(Pixel coordinate grounding data)
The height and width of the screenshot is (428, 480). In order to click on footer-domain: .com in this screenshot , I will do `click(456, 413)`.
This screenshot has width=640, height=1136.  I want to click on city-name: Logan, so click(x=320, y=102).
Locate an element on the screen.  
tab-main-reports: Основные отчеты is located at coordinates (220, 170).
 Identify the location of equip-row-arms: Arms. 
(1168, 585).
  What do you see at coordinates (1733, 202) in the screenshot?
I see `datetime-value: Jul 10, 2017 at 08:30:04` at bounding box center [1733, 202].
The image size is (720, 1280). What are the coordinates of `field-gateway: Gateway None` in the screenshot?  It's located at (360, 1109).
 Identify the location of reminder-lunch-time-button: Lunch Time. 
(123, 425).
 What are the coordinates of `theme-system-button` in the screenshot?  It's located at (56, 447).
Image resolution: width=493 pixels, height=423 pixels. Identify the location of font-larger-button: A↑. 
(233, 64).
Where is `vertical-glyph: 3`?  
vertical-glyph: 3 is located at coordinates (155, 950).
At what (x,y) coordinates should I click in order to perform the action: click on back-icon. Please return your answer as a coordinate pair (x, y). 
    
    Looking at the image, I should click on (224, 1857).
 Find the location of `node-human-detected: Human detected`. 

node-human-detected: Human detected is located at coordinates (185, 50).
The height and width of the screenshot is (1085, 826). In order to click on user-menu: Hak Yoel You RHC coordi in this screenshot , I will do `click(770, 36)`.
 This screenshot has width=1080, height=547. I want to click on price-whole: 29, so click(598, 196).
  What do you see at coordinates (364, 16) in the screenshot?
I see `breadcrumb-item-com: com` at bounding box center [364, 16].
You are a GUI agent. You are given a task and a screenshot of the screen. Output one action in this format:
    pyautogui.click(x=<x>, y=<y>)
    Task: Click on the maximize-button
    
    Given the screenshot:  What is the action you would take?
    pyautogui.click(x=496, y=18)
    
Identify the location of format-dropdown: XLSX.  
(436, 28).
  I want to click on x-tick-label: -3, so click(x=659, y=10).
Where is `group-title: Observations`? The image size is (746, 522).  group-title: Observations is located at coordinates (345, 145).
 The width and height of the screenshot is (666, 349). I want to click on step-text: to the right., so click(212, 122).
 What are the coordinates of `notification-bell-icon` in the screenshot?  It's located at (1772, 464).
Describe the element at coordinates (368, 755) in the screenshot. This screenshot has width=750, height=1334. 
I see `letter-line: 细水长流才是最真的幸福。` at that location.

TASK OBJECTIVE
How many lines of the items above contain the word "action"? Reply with the number only.

RESULT OF THIS EXERCISE
3